わたしは安堵の涙をつつつーっと流し、「勝った」と思った。
Z先生の初めての診察日。
以前とは違う緊張感を持っていた。 この時点では、まだ泣いていなかった。
待合室の椅子にそっと座り、名前を呼ばれるのを待った。
カバンの中のペットボトルのお茶を取りだし、ごくん、ごくん、と、のどをうるおす。
そして、すぐに名前が呼ばれ、一番の診察室へ入った。
Z先生は体が丸くて、メガネをかけていた。一瞬身を引いたが、よく見ると、前の病院の中野先生に、雰囲気が似ていた。
Y先生より大丈夫だ、と、空気をよんだ。
「今回から担当になりました。よろしくお願いします」
Z先生は淡々と、挨拶をした。
「よろしくお願いします。すみません、わがまま言って…」
「いえ、いいですよ。X先生からすぐに気持ちを切り替えろと言われても、難しいと思いますからね」
「ありがとうございます」
「ただ、Y先生も悪気はなかったと思いますよ。それだけはわかってください」
「はい…」
Z先生は穏やかな表情で、受け止めてくれた。これでようやく、またわたしの居場所が出来た、と、思った。

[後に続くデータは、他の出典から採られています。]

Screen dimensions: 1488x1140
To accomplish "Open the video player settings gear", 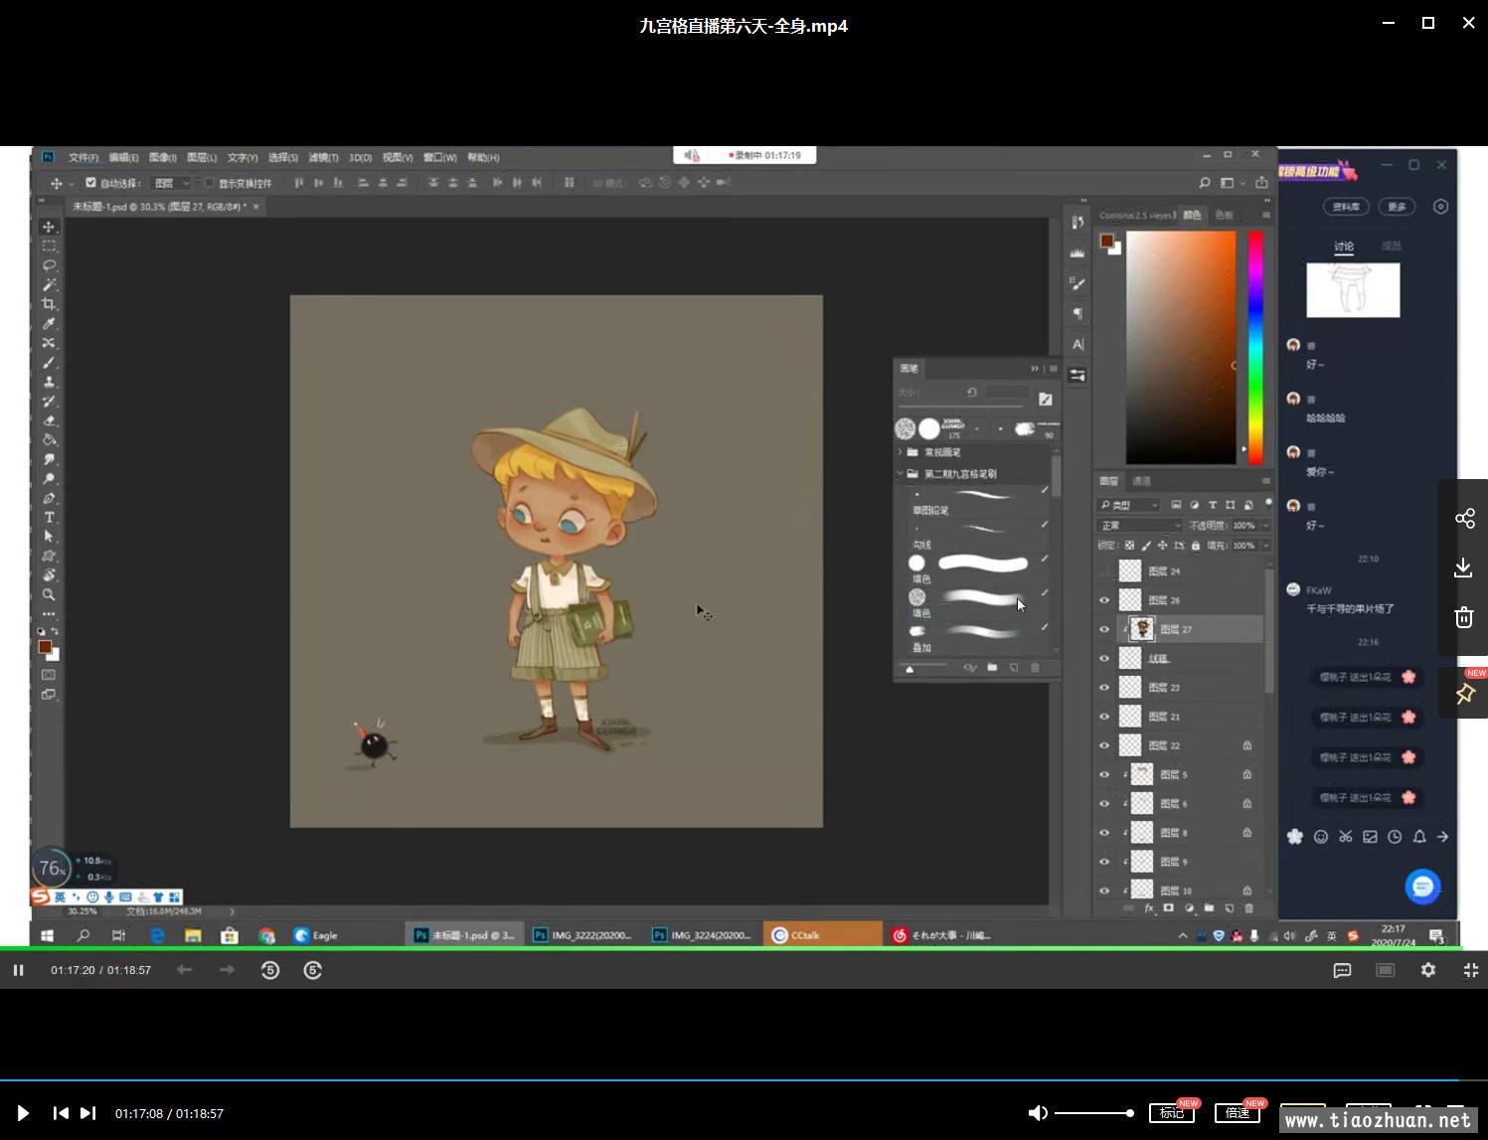I will click(1427, 970).
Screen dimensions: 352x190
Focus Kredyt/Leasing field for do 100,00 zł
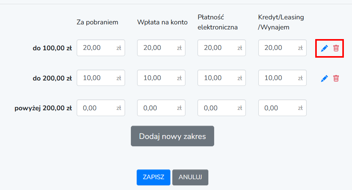point(282,48)
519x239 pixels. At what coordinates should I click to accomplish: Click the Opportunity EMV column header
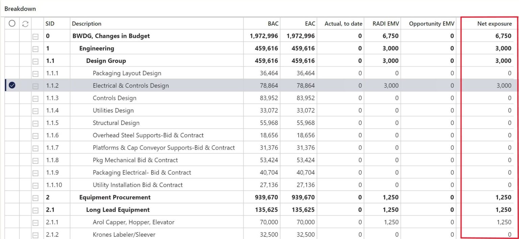pyautogui.click(x=431, y=24)
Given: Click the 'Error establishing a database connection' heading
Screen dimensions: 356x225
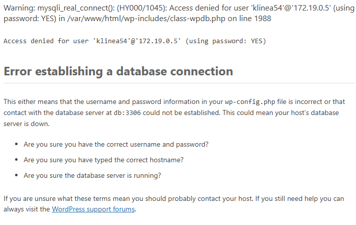Looking at the screenshot, I should pyautogui.click(x=118, y=71).
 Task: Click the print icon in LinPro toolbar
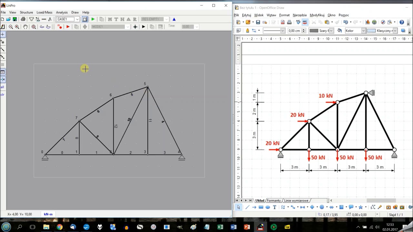coord(23,19)
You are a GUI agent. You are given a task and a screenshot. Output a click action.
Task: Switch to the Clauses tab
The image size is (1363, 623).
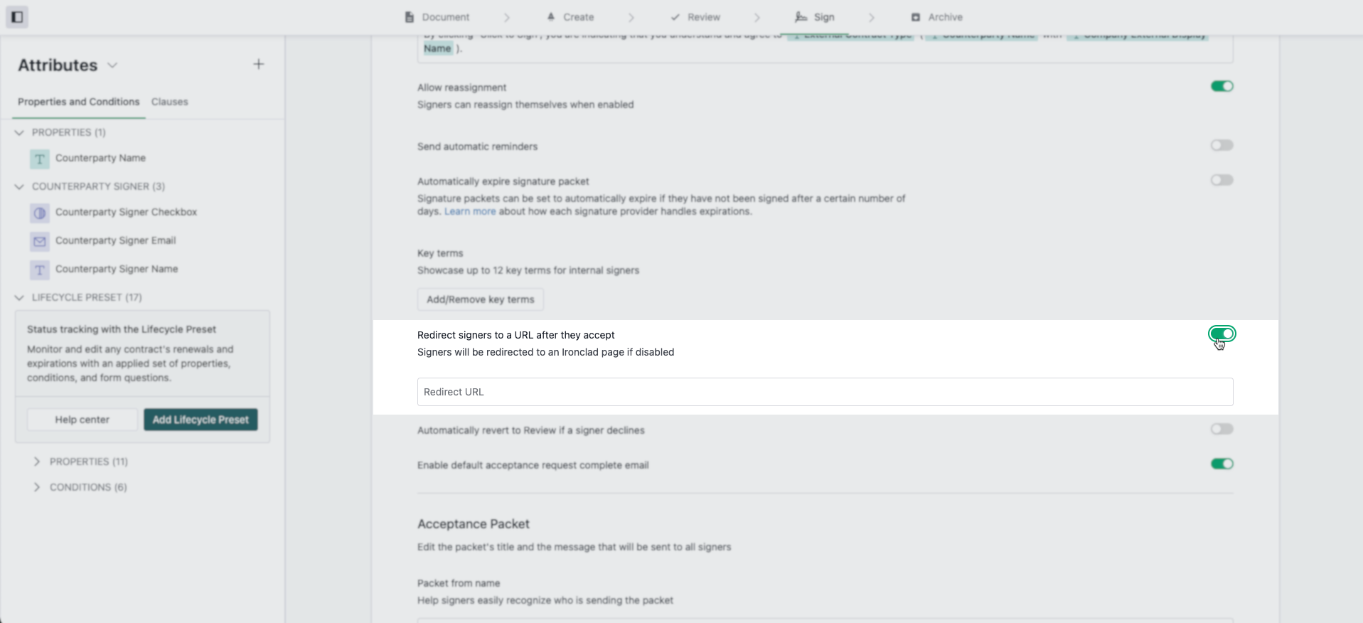point(170,102)
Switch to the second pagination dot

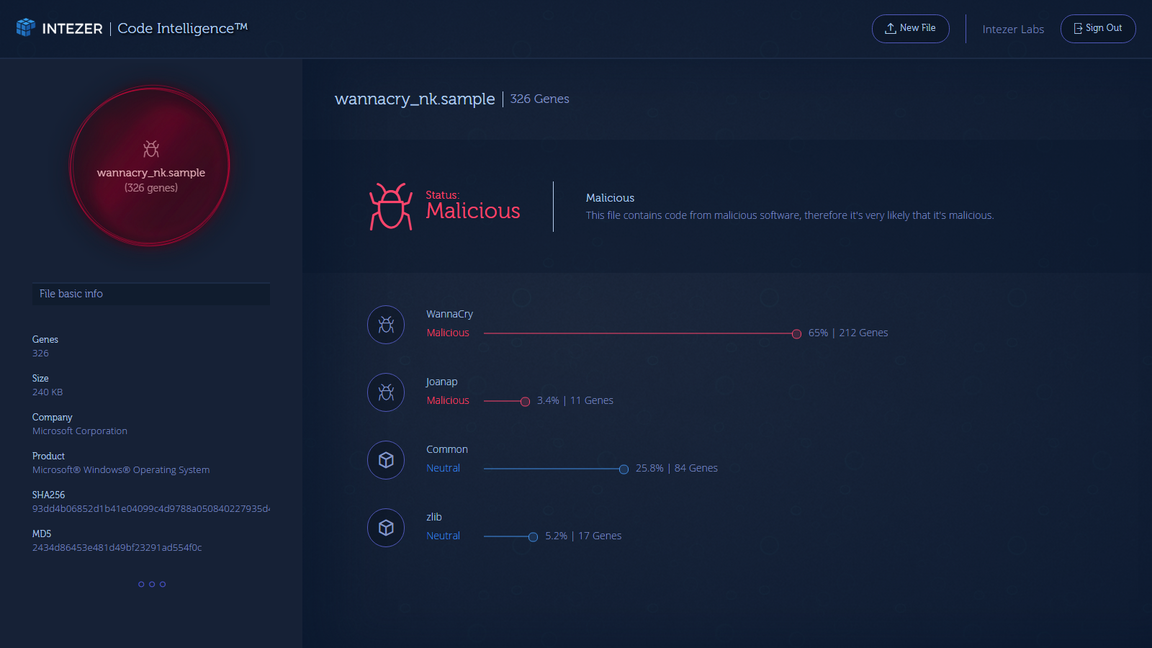152,584
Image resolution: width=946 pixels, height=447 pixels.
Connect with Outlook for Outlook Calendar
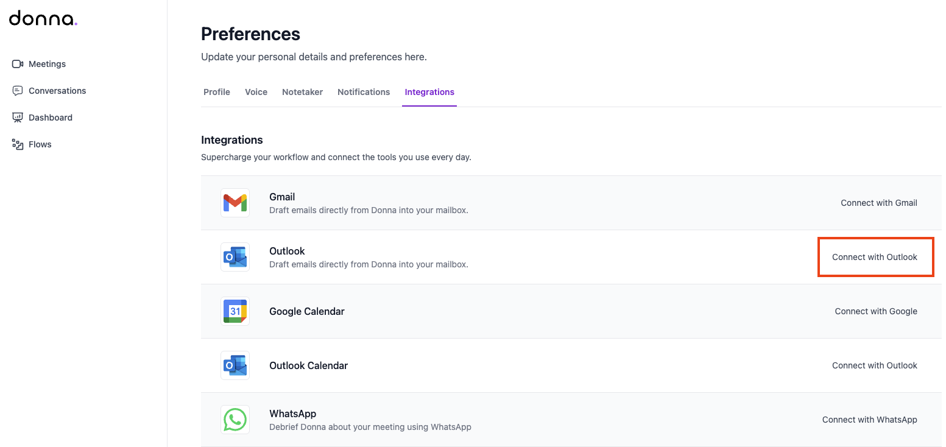(x=875, y=365)
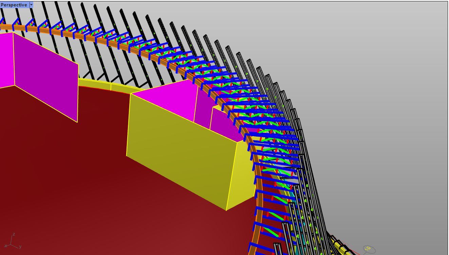Click the X label on axis icon
The height and width of the screenshot is (255, 449).
(6, 246)
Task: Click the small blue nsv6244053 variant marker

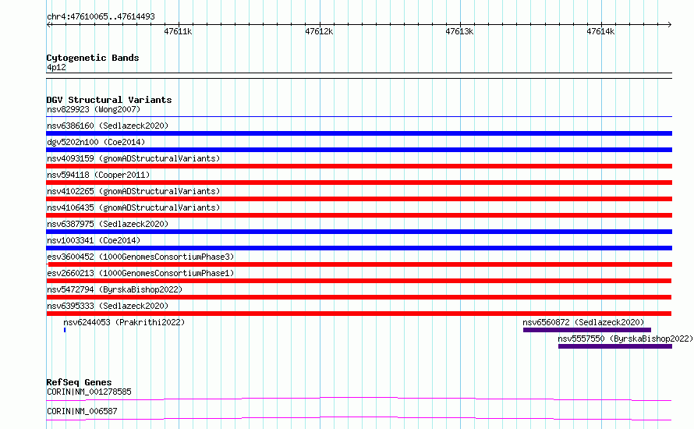Action: pyautogui.click(x=65, y=330)
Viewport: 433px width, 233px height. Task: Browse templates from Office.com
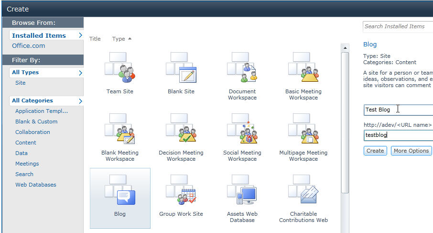pyautogui.click(x=29, y=46)
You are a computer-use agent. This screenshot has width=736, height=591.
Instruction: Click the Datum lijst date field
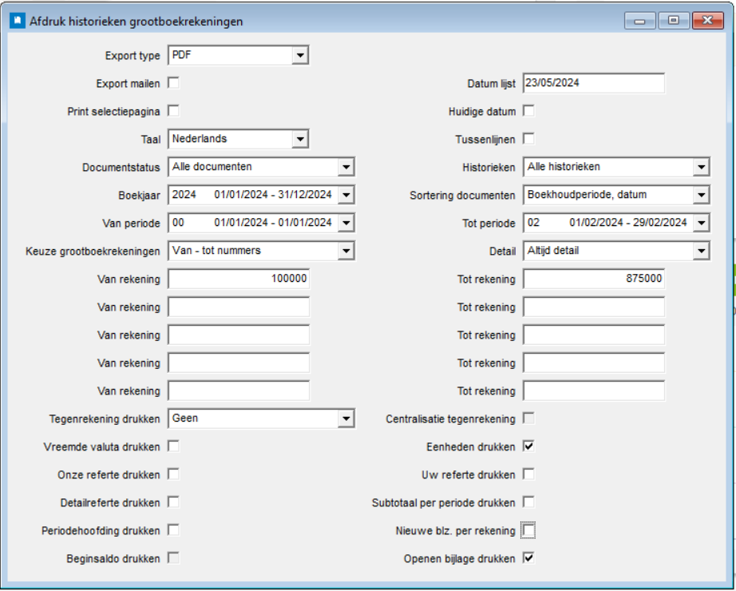click(x=593, y=83)
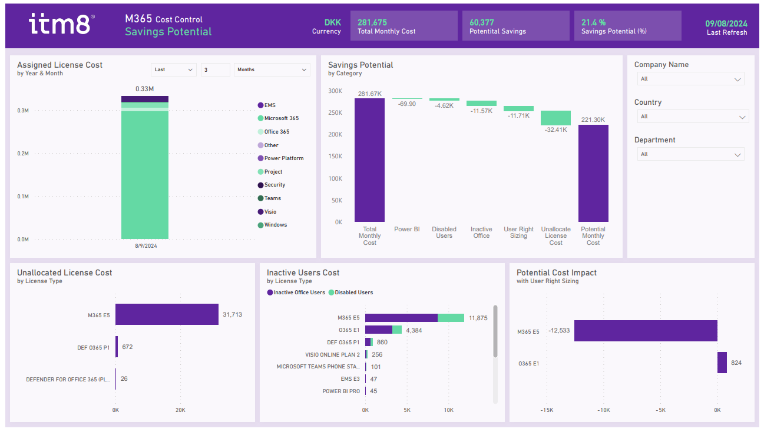The height and width of the screenshot is (432, 764).
Task: Open the 'Last' relative date dropdown
Action: pos(173,69)
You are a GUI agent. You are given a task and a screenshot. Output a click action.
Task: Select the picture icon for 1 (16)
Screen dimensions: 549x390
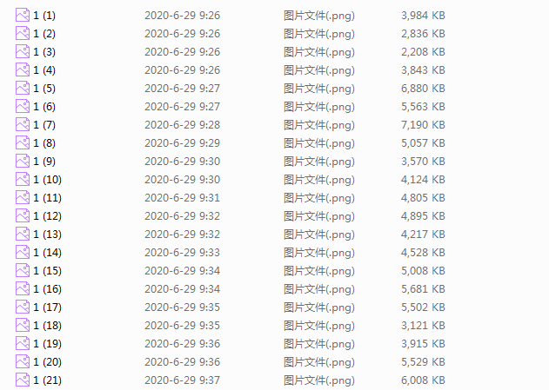(x=23, y=288)
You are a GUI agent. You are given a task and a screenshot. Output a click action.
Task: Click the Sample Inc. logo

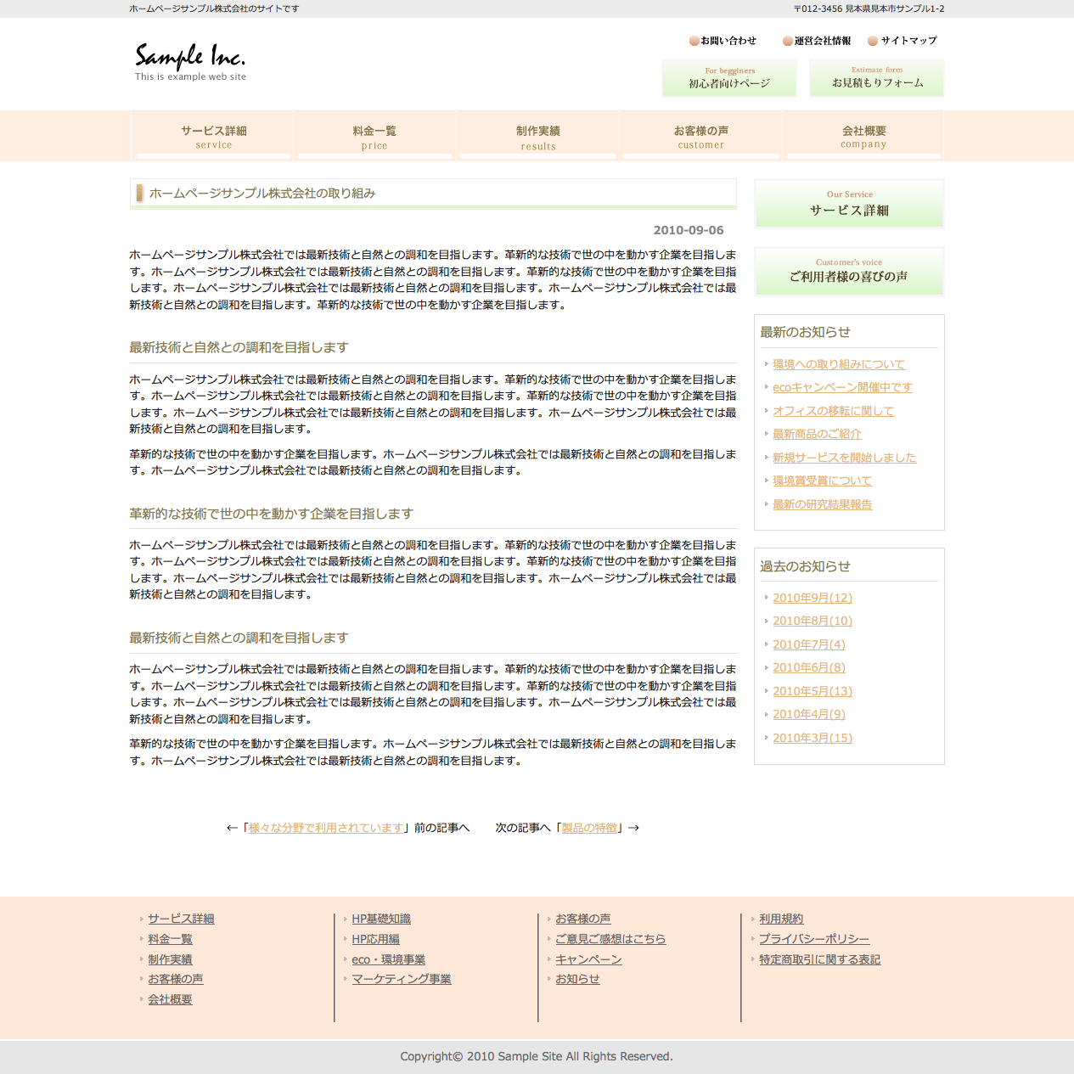tap(190, 61)
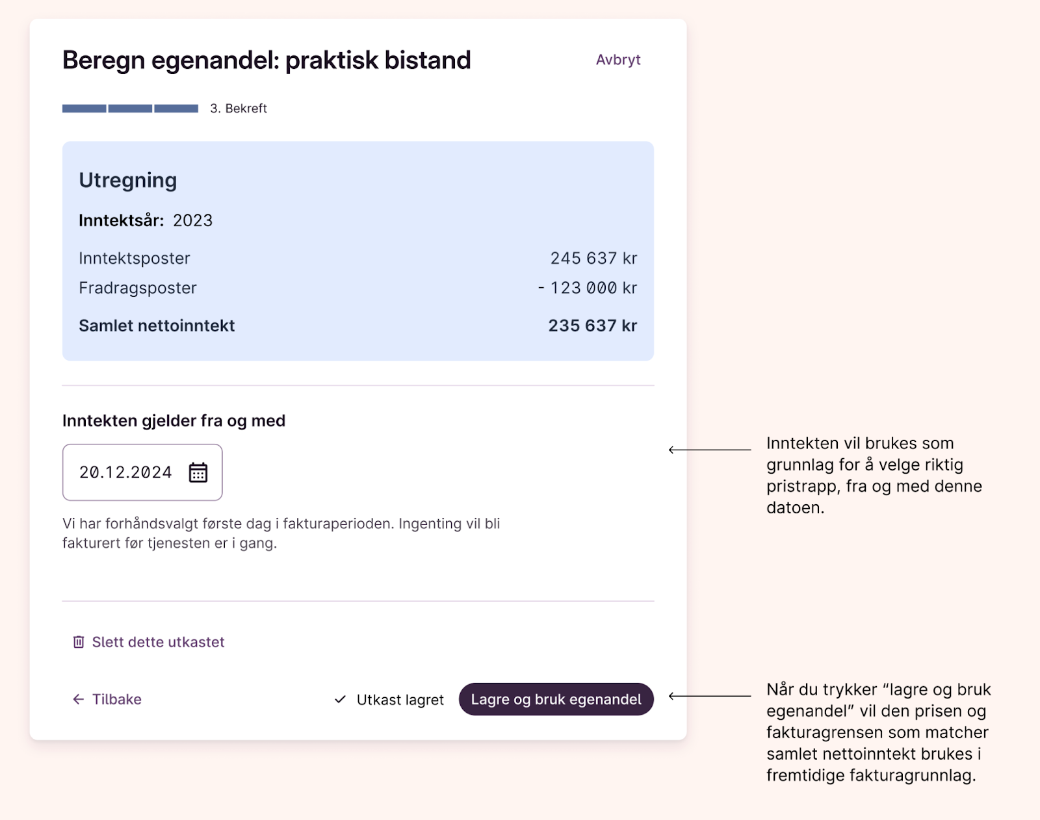Delete draft via Slett dette utkastet
This screenshot has width=1040, height=820.
(158, 642)
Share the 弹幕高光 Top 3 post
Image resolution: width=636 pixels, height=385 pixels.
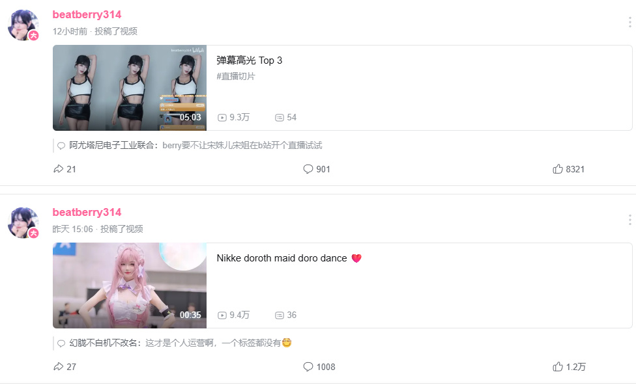point(65,169)
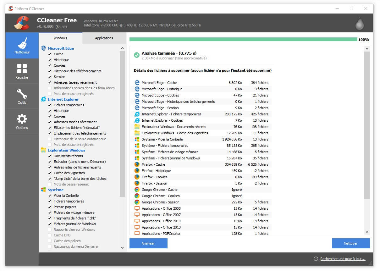The width and height of the screenshot is (380, 271).
Task: Click the scroll-up arrow of the options list
Action: click(122, 48)
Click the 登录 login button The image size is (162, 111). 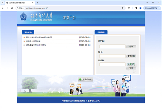coord(131,68)
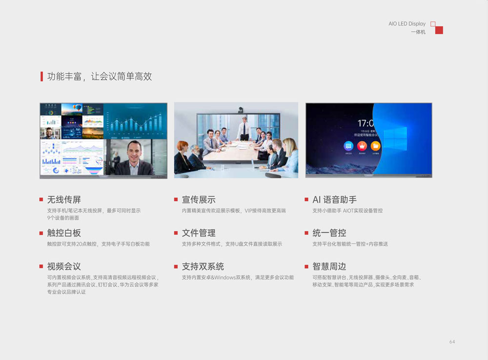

そして、ストレスでじんましんが出ていることを、やっと相談出来た。
Z先生は、
「今日からじんましんの薬も追加しますね」
と、言いながら、パソコンを打った。
ストレス性のじんましんは、それから三年続いた。
Z先生の診察方法は、X先生と全く違った。
時々「ん?」とわからないこともあったが、一生懸命考えてくれていることは、感じ取れた。
話もわかりやすく、「いつも見守っていますからね」、「大変な環境でよく頑張っていまね」と、理解してくれた。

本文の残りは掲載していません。